Task item - Only the lines below starting at the one containing "Open the Action completed dropdown chevron" and ending at the one containing "1456x815 pixels." belong in the answer, each copied exactly.

Records to use -
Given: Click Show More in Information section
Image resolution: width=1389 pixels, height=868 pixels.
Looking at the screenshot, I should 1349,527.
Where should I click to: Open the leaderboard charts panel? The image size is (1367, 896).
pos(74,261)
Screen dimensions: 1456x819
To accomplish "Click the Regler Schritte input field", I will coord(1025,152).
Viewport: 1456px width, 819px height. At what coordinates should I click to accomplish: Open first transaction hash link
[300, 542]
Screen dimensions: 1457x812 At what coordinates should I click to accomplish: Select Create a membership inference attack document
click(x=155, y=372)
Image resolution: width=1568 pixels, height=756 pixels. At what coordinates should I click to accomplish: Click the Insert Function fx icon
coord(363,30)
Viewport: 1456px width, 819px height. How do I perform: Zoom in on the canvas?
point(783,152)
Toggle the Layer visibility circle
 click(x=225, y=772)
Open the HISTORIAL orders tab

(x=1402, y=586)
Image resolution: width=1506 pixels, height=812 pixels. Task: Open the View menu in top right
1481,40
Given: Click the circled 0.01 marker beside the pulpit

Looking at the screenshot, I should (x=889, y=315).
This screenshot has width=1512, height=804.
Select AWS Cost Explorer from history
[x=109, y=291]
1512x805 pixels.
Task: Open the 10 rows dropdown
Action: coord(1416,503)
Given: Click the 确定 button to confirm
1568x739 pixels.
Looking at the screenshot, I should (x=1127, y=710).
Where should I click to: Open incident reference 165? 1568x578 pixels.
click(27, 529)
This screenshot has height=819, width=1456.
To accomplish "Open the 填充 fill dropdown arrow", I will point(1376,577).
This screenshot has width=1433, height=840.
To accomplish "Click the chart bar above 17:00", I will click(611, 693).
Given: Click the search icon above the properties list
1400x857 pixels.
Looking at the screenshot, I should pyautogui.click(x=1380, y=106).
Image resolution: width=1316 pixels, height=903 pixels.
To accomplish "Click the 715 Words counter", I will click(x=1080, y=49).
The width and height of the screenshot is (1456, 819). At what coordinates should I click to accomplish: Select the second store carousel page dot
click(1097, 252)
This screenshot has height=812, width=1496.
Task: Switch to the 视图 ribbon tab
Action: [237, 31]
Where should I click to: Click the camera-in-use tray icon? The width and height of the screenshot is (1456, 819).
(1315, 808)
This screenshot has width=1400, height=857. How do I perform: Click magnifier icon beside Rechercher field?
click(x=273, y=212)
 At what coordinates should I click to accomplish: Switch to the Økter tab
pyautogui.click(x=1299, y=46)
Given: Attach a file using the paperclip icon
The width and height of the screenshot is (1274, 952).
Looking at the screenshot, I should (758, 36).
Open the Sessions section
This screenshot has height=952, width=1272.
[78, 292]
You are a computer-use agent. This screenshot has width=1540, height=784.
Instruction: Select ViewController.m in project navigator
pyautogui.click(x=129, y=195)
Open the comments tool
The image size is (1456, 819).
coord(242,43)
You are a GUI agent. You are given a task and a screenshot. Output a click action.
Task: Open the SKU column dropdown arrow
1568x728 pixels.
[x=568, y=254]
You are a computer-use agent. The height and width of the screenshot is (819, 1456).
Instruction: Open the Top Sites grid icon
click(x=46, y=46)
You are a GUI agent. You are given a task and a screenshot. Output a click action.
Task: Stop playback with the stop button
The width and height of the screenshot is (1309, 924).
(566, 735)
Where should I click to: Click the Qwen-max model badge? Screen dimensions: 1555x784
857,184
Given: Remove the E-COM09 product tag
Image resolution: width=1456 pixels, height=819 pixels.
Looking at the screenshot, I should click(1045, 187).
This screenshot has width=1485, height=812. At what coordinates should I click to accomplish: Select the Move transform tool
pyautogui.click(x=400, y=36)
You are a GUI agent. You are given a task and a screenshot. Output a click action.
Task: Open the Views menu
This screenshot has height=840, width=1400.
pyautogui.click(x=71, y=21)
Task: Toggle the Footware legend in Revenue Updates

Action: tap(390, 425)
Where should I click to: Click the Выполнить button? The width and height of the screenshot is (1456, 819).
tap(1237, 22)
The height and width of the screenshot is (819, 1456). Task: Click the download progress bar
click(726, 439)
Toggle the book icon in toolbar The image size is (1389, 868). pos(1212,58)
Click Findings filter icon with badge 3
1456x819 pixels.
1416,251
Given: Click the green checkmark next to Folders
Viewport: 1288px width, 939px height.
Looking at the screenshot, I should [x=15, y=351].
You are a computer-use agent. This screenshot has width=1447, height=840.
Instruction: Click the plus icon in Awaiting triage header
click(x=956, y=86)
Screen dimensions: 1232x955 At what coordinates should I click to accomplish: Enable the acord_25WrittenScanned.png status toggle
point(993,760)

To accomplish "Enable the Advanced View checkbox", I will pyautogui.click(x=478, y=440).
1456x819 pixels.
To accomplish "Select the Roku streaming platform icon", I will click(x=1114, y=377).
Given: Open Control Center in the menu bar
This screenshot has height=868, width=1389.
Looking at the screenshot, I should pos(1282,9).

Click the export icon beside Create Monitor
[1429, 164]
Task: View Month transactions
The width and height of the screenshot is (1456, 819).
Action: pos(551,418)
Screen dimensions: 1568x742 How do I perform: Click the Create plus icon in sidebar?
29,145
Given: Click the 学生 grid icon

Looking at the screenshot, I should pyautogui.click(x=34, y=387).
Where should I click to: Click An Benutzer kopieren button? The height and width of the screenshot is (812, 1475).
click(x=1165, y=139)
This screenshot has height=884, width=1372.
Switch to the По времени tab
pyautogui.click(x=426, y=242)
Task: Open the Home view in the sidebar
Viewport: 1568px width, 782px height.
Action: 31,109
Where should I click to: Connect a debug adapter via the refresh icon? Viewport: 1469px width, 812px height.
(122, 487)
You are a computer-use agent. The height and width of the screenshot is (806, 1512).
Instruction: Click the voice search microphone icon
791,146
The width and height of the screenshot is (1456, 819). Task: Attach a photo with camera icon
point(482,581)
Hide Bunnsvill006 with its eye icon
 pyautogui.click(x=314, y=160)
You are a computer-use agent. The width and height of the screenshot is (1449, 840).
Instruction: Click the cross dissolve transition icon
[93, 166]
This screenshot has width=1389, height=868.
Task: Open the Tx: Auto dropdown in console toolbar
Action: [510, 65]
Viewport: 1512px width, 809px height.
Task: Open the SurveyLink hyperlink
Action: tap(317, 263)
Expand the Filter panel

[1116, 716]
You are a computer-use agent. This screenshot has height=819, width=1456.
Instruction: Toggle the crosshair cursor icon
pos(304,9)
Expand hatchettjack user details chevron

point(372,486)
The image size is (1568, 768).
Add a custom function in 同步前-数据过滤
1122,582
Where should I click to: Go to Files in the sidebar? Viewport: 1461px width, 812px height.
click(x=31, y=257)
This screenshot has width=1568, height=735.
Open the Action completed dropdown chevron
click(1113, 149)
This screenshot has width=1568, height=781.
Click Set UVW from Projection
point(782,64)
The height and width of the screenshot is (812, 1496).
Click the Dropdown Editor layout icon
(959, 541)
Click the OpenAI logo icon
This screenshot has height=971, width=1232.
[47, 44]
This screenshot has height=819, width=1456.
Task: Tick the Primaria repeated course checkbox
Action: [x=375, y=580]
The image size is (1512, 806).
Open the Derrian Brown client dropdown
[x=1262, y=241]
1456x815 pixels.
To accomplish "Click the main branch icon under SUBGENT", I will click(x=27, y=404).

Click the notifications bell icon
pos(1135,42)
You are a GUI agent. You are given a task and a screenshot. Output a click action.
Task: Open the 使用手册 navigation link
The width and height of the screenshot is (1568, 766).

Task answer -
Open the Action completed dropdown chevron
click(1113, 149)
This screenshot has width=1568, height=781.
Click Set UVW from Projection
point(782,64)
The height and width of the screenshot is (812, 1496).
Click the Dropdown Editor layout icon
(959, 541)
Click the OpenAI logo icon
This screenshot has height=971, width=1232.
[47, 44]
This screenshot has height=819, width=1456.
Task: Tick the Primaria repeated course checkbox
Action: [x=375, y=580]
The image size is (1512, 806).
Open the Derrian Brown client dropdown
[x=1262, y=241]
1456x815 pixels.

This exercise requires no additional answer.